El 22 de Junio de 1991, para ser exactos, un Sábado a las 3:00 pm., se celebró el partido de vuelta de la final del torneo de liga mexicana 90-91, hoy todas las personas lo recuerdan como el «Tucazo».

Para entrar en contexto, recordemos que en aquellos años el torneo de liga se manejaba diferente a lo que hoy conocemos. En aquel entonces, 20 equipos eran divididos en 4 grupos de 5 clubes, al final de las 38 jornadas del torneo largo, los mejores dos equipos de cada grupo accedían a la liguilla.

Pumas culminó primero del torneo regular al obtener 55 puntos. En liguilla derrotó al Atlético Morelia en cuartos de final por un contundente marcador global de 6-1; en Semifinales, se enfrentó contra Puebla y ganó por marcador global de 3-0.

Por otro lado, América fue el 4to mejor equipo del torneo regular al reunir 43 puntos generales. En la denominada «fiesta grande» derrotó en cuartos de final a la U. de G. por marcador de 3-1 y en semifinales eliminó a Guadalajara por un amplío marcador de 5-0.

Ambos equipos tenían historia, crearon una gran rivalidad, como la que conocemos ahora, a partir de dos finales disputadas entre ambos equipos y que, desafortunadamente para los Auriazules, esos trofeos fueron obtenidos por los de Coapa en las temporadas 1984-85 y 1987-88 respectivamente.

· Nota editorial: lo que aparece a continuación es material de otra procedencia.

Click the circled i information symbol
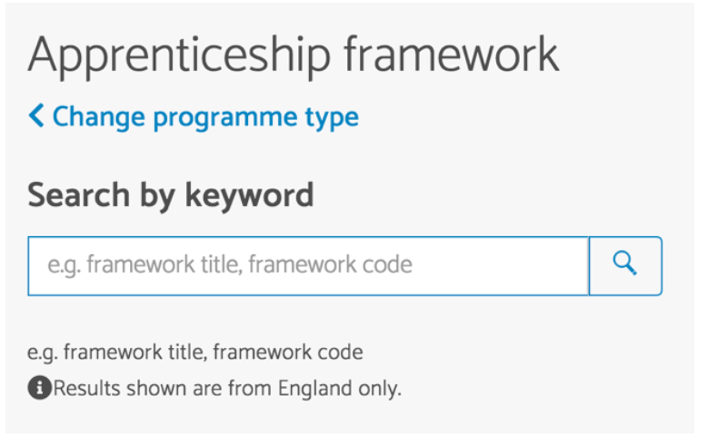Viewport: 707px width, 447px height. tap(40, 388)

El partido de Ida de la final de aquel torneo, disputado en el mítico Coloso de Santa Úrsula, fue un encuentro lleno de emociones y oportunidades creadas desde los primeros minutos del encuentro. El partido culminó por un marcador de 3-2 en favor de los locales, los goles del América llegaron por conducto de Teodoro dos Santos, Antonio Carlos Santos y Gonzalo Farfán, este último expulsado en el encuentro, por los Pumas descontaron Luis García y David Patiño.

El partido de vuelta se celebró en Ciudad Universitaria, luciendo su mística y garra respaldada por un estadio pletórico de aficionados. El encuentro comenzó con intensidad por parte del conjunto universitario, todo lo contrario con los dirigidos por Carlos Miloc, que se veían a la necesidad de retrasar su juego.

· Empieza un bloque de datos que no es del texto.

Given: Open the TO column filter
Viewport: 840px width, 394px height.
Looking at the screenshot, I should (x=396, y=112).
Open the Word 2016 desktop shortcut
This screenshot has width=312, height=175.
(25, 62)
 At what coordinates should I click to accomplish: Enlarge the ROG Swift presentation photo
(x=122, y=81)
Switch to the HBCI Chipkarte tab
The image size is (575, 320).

Fue en el minuto 6′ que Ricardo «El Tuca» Ferreti recibió una falta de Eduardo Córdova por la banda de la Izquierda, en los límites del área. Arturo Brizio, encargado de pitar la final, fue quién señaló la falta y delimitó la barrera con los ya conocidos 9,15 metros de distancia.

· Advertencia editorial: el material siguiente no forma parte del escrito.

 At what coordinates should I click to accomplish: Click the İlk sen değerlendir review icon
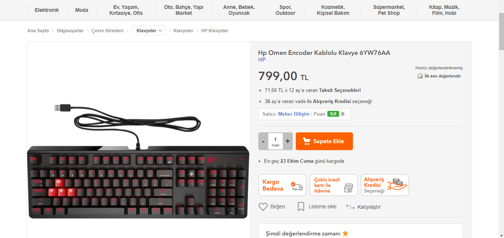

Ferreti fue el encargado de cobrar la falta, un misil con dirección al ángulo superior izquierdo, disparo al que Adrián Chavez no pudo llegar a pesar de ser su poste más cercano.

Después de la anotación el cuadro Azulcrema no fue capaz de empatar el partido y, por los goles de visita en el partido de ida, los Pumas de la UNAM, dirigidos por Miguel Mejía Barón, se consagraron campeones del torneo con ese gol que fue bautizado y recordado como «El Tucazo», que además les dió su tercera estrella.